Sommereggers Klassikwelt 28: Zeit zu reden, Zeit zu schweigen

Sommereggers Klassikwelt 28: Zeit zu reden, Zeit zu schweigen  klassik-begeistert.de

Beängstigend an der gegenwärtigen Situation ist der zum Mahlstrom angeschwollene Fluss von Botschaften, Halbwahrheiten und Stellungnahmen die ungefragt und weitgehend ungefiltert über uns hereinbrechen. Dabei scheint ein Missverhältnis zwischen ungesicherten Fakten und ihrer massenweisen Verbreitung zu bestehen.
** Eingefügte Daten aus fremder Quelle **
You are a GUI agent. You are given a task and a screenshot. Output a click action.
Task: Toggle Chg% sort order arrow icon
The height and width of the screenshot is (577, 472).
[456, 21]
Je weniger man weiß, desto mehr wird hemmungslos schwadroniert, selbst offizielle Medien stoßen pausenlos ein schwer erträgliches Geschwürbel aus.

von Peter Sommeregger

Der Donnerschlag, mit dem das Corona-Virus in unsere scheinbar so perfekt organisierte Welt eingeschlagen hat, ist wohl nur einem Meteoriteneinschlag in der frühen Erdgeschichte vergleichbar. Die konkreten Folgen für unsere Gesellschaft, unsere Wirtschaft und den Kulturbetrieb sind längst noch nicht absehbar.

Nicht zu wissen, nicht abschätzen zu können, was und wie lange es noch auf uns zukommt, beunruhigt uns alle. Die Politik gibt sich, schon aus psychologischen Gründen, als souveräner Beherrscher der Lage. Zusagen für großzügige Staatshilfen sollen erst einmal beruhigen. Die dafür notwendigen Mittel dürften aber ein Ausmaß annehmen, das selbst für gut gefüllte Staatskassen problematisch wird.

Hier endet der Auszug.